Segundo o membro da direção do PS, tal como em anteriores reuniões, a delegação socialista criticou o caminho seguido «pelo Governo e pela troika, alegando que o país não atingiu os resultados esperados, já que o desemprego se encontra mais elevado do que o previsto inicialmente, a economia portuguesa revela «fortes dificuldades» em matéria de consolidação orçamental e o Produto Interno Bruto (PIB) «continua a decrescer».

«Um programa de ajustamento não é necessariamente um programa de empobrecimento. Tal como o Governo e a troika estão a executar o programa, faz com que o país esteja mais pobre e os portugueses vivam muito pior», sustentou.

Na questão sobre uma eventual redução dos salários, o dirigente socialista revelou que a direção do PS colocou essa pergunta aos representantes da troika «e obteve uma resposta».

«Mas não divulgamos, porque essa foi a resposta da troika. Pela troika fala a troika», alegou, antes de comunicar a posição dos socialistas.

«O país tem vindo a perder procura interna de forma mais acelerada. Uma política de redução de salários não trará a Portugal mais competitividade, nem vai resolver o grave problema de desemprego. O PS reafirmou que a política de austeridade pela austeridade não resolve o problema», acrescentou.

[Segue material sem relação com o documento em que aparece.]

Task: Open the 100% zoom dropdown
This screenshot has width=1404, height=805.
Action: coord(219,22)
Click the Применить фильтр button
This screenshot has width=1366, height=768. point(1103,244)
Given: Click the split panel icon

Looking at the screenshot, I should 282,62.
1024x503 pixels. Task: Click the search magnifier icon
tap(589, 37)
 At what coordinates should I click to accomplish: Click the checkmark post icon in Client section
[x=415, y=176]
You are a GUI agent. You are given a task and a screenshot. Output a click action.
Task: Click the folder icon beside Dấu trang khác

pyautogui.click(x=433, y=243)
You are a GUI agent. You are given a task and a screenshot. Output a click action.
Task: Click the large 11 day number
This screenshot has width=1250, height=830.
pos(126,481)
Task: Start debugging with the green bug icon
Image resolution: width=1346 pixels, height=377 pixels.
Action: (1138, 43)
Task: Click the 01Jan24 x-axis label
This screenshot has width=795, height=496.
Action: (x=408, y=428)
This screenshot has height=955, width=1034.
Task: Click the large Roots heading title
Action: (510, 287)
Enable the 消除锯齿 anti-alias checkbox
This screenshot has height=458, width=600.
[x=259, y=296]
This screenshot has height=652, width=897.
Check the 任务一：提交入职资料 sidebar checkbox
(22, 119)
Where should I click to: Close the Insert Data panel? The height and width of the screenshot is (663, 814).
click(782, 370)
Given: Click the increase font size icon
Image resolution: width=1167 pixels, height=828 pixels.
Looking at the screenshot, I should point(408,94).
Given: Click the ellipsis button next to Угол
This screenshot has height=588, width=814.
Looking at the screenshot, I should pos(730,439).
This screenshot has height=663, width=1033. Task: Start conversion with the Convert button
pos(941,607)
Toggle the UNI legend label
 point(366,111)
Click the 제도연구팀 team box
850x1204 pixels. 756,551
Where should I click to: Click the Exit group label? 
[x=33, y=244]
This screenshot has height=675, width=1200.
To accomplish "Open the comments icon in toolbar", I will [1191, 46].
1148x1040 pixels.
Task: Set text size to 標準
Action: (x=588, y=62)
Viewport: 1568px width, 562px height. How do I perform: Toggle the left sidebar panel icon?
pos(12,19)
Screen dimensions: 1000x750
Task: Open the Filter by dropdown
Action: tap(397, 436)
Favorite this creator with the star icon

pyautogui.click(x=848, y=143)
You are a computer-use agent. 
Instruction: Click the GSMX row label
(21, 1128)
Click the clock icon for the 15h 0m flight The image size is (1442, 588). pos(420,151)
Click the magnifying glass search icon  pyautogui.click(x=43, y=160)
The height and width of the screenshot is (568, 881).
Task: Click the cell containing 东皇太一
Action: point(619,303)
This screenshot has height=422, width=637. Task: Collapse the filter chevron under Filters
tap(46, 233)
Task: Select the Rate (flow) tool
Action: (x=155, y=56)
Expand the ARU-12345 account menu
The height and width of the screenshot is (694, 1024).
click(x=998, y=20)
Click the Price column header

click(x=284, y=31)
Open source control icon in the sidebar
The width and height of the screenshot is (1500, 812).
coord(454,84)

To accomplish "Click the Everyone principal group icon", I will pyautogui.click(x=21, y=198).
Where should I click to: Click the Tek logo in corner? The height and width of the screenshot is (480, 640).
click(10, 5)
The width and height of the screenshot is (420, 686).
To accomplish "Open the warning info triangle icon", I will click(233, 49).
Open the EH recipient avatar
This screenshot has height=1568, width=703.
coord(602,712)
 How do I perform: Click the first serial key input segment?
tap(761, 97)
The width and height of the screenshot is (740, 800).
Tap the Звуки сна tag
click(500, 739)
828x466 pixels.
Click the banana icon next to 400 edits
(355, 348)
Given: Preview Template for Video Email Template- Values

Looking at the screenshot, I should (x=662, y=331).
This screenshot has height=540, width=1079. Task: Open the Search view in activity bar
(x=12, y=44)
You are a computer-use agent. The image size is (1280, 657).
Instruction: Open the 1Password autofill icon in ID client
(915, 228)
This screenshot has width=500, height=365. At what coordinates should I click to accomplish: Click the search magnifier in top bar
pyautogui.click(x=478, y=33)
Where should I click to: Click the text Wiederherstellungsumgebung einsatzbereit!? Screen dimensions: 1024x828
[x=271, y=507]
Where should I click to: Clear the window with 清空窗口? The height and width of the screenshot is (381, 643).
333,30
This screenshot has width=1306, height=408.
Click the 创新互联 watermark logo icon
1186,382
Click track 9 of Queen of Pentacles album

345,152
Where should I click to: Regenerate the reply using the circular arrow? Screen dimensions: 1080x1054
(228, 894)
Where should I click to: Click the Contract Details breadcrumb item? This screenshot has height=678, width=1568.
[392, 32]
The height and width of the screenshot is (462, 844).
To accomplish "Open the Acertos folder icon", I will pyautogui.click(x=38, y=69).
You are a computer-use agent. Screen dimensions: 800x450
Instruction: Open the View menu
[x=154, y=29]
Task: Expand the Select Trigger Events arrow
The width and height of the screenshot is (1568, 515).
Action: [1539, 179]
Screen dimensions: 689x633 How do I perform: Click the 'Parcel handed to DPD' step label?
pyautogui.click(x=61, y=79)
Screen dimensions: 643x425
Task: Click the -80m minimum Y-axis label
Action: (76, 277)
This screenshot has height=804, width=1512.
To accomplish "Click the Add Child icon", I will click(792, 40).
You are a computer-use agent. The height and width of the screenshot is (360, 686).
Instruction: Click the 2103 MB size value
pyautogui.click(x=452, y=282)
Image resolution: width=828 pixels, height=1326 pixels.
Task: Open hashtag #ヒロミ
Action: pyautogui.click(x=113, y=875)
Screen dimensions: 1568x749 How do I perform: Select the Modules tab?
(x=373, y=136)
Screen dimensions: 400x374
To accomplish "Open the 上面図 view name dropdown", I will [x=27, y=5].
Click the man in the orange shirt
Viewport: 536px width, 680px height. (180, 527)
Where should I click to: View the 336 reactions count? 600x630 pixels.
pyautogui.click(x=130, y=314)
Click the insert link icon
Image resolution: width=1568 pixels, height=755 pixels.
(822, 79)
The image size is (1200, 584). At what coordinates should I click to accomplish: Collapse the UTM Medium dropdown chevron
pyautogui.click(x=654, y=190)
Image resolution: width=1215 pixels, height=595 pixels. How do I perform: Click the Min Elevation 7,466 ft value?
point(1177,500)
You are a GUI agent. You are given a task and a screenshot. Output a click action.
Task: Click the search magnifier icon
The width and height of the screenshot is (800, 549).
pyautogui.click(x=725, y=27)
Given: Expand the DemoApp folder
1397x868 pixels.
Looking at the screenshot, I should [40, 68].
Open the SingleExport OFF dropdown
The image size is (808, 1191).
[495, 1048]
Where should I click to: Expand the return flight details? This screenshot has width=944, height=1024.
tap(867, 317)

O PS apresentou também aos representantes da troika as suas propostas para a reforma do IRC, estimando o respetivo impacto financeiro e defendendo que esse conjunto de medidas é essencial para o crescimento e emprego.

«Apresentámos as nossas propostas [de reforma do IRC] e, como sempre, detalhámos o seu impacto financeiro. O PS tem assumido uma posição: todas as propostas que apresenta têm neutralidade fiscal no quadro de cada cenário macroeconómico», disse.